Scan the data below for lines containing the string "logo" and give only how many there are.

• DATASET EXTRACT:

_____

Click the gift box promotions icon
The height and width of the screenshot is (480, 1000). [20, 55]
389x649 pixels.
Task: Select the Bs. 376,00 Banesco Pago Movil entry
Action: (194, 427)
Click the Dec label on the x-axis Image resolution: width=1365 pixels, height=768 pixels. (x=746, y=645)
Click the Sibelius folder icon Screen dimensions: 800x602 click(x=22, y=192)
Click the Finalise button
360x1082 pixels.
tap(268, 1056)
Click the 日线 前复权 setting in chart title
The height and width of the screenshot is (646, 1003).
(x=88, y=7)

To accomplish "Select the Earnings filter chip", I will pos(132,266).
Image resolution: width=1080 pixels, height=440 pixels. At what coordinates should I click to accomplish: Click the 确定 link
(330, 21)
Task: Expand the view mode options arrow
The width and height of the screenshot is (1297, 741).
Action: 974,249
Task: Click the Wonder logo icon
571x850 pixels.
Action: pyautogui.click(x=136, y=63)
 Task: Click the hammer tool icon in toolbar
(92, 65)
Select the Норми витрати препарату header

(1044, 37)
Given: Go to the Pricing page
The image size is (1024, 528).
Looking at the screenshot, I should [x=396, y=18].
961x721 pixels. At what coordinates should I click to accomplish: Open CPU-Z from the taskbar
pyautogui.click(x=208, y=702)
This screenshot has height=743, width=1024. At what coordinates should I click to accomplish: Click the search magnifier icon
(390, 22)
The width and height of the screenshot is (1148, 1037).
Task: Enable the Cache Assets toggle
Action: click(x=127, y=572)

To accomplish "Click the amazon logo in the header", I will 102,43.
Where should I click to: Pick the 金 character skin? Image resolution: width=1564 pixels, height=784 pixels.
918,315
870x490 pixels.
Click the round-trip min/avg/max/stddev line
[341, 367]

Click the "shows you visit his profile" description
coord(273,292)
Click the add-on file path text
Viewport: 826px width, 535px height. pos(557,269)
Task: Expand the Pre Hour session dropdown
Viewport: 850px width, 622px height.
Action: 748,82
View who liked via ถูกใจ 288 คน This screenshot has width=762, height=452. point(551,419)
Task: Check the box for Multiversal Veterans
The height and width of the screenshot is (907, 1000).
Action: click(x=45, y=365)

_____

• ANSWER FOR THIS EXERCISE:
2